ÉGALITÉ - En matière de lutte contre les violences faites aux
femmes, des progrès notables ont été enregistrés mais de nombreux défis
demeurent.
Tel est le constat émis par Leila Rhiwi, représentante du bureau multi-pays
de l’ONU Femmes pour le Maghreb à l'occasion de la Journée mondiale pour
l'élimination de la violence à l'égard des femmes tenue mercredi 25 novembre,
au moment où un sit-in était organisé par plusieurs associations féministes
devant le Parlement à Rabat.
Parmi les axes d'amélioration, "la promotion de l'accès des femmes à la
justice, la lutte contre l'impunité des auteurs de violences, la mise en place
d'une politique préventive (…) et une remise en question des modèles
comportementaux masculins", a énuméré Leila Rhiwi.
Des chiffres qui inquiètent
Dévoilés par la Fédération de la ligue démocratique des droits des femmes
(FLDDF), les chiffres des violences faites aux femmes pour l’année 2014 sont
alarmants: l’association a enregistré 2.472 plaintes et 8.432 actes de
violences. Parmi elles, la violence psychologique (insultes, critiques
permanentes, humiliation...) est prépondérante, totalisant 47 % des cas.

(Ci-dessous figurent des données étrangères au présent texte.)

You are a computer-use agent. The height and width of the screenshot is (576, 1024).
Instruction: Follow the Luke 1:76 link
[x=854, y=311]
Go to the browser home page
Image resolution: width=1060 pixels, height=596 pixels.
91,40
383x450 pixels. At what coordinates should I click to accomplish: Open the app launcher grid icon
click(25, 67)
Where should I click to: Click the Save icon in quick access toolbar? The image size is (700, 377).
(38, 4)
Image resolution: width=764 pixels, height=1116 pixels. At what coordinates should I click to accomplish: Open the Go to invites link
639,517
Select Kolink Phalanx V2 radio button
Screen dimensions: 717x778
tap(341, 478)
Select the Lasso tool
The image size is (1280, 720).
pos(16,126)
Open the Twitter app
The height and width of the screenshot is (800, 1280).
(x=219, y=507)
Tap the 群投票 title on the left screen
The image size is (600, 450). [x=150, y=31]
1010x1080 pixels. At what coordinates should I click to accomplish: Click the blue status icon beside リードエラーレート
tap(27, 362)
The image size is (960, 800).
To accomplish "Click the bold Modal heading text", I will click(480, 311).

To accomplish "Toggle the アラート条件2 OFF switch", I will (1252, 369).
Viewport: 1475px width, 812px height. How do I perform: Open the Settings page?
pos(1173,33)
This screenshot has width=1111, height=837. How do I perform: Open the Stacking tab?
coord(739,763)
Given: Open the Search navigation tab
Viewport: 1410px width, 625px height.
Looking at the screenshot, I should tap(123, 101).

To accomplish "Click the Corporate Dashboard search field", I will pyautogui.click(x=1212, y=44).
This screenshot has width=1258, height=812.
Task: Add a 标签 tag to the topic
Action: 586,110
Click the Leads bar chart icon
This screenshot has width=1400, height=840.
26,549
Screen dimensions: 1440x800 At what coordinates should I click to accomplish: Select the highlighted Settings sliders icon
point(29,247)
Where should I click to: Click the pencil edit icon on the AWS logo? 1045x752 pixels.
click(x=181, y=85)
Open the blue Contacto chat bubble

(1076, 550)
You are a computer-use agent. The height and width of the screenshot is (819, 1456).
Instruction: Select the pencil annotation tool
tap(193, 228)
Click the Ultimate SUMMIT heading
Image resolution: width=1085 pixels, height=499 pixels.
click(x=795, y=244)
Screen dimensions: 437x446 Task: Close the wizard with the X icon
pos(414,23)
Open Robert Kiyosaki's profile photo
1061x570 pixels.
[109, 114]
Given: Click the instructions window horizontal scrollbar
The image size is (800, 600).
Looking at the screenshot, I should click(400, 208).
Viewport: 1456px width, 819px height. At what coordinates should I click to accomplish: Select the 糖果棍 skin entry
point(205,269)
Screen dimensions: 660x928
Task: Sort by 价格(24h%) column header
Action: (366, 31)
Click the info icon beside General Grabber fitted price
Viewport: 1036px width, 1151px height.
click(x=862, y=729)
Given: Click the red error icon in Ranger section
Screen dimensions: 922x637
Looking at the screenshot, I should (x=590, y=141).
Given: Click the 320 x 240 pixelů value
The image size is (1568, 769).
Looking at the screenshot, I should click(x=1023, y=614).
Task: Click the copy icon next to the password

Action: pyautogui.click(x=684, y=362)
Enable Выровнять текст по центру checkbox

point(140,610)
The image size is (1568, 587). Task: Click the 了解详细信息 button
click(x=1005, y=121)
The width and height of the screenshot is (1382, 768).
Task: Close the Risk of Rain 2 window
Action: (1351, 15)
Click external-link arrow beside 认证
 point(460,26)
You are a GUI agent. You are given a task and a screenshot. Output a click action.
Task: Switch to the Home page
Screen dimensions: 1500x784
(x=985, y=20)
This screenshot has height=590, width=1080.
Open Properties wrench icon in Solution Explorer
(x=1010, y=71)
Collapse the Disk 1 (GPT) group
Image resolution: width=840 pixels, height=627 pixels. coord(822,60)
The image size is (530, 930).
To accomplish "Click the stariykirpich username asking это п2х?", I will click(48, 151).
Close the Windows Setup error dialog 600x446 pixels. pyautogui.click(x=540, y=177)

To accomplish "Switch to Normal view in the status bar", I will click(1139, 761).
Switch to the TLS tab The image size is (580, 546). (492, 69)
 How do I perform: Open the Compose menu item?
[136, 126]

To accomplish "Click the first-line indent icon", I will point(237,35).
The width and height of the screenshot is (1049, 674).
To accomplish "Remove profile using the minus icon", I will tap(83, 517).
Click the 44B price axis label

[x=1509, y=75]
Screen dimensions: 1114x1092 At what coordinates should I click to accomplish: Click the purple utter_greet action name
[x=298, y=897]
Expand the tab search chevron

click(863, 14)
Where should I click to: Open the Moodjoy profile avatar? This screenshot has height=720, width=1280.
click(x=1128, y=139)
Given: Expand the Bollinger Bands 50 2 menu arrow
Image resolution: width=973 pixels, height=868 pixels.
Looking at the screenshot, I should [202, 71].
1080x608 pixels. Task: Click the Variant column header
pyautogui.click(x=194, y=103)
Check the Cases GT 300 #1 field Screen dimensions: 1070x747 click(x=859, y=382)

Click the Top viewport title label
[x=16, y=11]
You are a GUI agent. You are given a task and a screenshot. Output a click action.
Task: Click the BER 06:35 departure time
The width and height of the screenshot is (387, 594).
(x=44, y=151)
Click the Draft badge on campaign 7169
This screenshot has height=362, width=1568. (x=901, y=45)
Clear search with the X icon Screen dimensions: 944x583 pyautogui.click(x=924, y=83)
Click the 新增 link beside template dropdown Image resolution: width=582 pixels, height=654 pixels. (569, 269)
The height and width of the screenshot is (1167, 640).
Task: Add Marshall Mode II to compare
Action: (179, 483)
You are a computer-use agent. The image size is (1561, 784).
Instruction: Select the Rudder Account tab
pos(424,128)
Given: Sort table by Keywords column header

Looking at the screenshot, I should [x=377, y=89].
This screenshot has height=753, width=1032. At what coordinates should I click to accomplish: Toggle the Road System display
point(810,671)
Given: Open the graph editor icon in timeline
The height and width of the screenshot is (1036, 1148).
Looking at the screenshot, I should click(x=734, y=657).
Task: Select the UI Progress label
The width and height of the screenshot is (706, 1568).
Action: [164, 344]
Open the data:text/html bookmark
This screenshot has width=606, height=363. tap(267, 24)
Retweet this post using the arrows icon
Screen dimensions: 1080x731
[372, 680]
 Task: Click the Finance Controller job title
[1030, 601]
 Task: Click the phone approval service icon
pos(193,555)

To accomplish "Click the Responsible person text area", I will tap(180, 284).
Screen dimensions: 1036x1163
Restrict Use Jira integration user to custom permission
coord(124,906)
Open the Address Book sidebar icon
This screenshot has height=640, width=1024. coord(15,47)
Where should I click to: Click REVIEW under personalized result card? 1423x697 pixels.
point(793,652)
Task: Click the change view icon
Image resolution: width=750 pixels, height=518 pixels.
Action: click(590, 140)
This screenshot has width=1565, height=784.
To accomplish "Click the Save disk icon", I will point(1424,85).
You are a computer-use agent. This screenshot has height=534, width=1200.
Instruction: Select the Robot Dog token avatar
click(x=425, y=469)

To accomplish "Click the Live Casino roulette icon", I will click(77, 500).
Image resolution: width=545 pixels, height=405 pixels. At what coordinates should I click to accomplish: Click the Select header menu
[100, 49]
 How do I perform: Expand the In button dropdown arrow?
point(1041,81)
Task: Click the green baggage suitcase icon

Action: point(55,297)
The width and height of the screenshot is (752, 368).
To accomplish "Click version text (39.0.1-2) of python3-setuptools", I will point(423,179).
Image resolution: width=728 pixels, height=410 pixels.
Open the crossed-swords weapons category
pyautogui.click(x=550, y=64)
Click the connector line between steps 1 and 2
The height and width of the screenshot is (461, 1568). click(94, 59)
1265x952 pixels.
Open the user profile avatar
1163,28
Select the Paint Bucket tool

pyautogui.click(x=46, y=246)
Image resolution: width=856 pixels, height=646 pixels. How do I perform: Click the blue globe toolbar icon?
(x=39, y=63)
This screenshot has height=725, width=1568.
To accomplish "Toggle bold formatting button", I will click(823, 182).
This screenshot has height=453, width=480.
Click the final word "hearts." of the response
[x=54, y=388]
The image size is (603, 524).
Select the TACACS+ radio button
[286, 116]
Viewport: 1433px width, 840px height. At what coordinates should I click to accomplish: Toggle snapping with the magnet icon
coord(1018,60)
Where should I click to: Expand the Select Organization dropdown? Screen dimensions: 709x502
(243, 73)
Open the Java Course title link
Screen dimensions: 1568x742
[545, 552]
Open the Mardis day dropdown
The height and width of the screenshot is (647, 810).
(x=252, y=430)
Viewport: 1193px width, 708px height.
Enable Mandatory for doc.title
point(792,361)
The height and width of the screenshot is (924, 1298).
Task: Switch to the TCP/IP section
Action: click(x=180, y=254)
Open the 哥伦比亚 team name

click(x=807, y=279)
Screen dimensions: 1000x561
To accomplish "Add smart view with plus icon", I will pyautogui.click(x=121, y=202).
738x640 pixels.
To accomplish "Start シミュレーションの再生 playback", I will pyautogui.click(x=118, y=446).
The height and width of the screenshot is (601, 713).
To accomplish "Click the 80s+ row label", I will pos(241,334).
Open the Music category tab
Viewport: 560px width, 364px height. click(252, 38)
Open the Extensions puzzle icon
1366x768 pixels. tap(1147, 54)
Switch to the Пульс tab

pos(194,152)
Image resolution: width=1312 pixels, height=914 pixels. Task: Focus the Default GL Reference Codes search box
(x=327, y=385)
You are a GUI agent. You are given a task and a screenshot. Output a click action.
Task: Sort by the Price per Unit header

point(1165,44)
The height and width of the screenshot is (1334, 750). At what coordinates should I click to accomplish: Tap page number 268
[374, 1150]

Vient ensuite la violence économique (confiscation du salaire, des documents
administratifs ou encore le non-versement des pensions alimentaires) avec 27 %
et la violence physique, 15 %. Enfin, la violence juridique, qui englobe
notamment le mariage des mineurs et la polygamie (7 %) et la violence sexuelle
(4 %).
"En revanche, nous n’avons pas connaissance du nombre de femmes qui
décèdent sous les coups de leur mari pour deux raisons : d’une part, certains
meurtres ont été fait passer pour des suicides, d’autre part, le ministère de
la Justice refuse de nous fournir les chiffres alors que la Constitution nous garantit
formellement le droit à l’information", dénonce Fouzia Assouli, présidente
de la Fédération de la ligue démocratique des droits des femmes (FLDDF),
contactée par le HuffPost Maroc.
La loi du silence
Au sein du couple, plus de 6 Marocaines sur 10 ont été victimes de violences
conjugales, soit un peu plus de 6 millions de femmes. Autre chiffre parlant:
seulement 3 % des femmes osent porter plainte et à peine 1 % des hommes
coupables de violences sont poursuivis pénalement, d'après les résultats de
l’enquête nationale sur la prévalence de la violence à l’égard des femmes pour
l’année 2010, publiés par le Haut commissariat au plan (HCP).
Que dit la loi?
Initié en 2013, le projet de loi contre la violence faite aux femmes
"ne traite pas la violence conjugale en tant que telle, mais comme une
violence parmi d'autres. Il fait par exemple la confusion entre la violence à
l’égard des femmes et celle dont sont victimes les enfants. Ce sont deux choses
totalement différentes que le gouvernement n’a pas prises en compte",
fustige Fouzia Assouli. Sans compter que la question du viol conjugal et de la
prostitution n’a pas été soulevée par ce projet de loi. Présenté en novembre
2013, ce texte n’a d’ailleurs toujours pas été examiné par le Secrétariat
général du gouvernement.
D'autres projets de loi visant à criminaliser le harcèlement sexuel ont du
reste été présentés ces dix dernières années, mais restent souvent bloqués.
"Aucun des projets déposés depuis 2006 n’a été adopté jusqu’à
aujourd’hui, et il y a un flou total sur la question du harcèlement
sexuel", avait récemment indiqué au HuffPost Maroc Nouzka Skalli,
ancienne ministre du Développement social, de la famille et de la solidarité
reconnue pour son combat pour l’émancipation des femmes au Maroc.
"Une interprétation religieuse"
Fouzia Assouli déplore des lacunes en termes de formation auprès des
autorités publiques et des assistantes sociales. "La sensibilisation ne se
fait pas seulement à travers les médias. C’est la société toute entière qui
doit être informée", préconise-t-elle. Des carences qui renforcent une
mentalité patriarcale: "Il y a des blocages auprès des décideurs sur
l’évolution des rapports homme-femme, comme dans d’autres pays. Sauf qu’au
Maroc, nous peinons énormément à faire évoluer ces positions", souligne
Nouzka Skalli.
L’approche des droits humains censée être privilégiée par la justice est
substituée à une "interprétation religieuse" des violences faites aux
femmes, déplore encore Fouzia Assouli de la FLDDF. "Elles ne sont pas
considérées comme une atteinte à l’intégrité physique et psychique, mais comme
une violation des mœurs. Quand on viole une femme par exemple, c’est avant tout
le vœu de chasteté que l’on entache, et non la dignité de la personne. Il
s’agit d’une conception très conservatrice."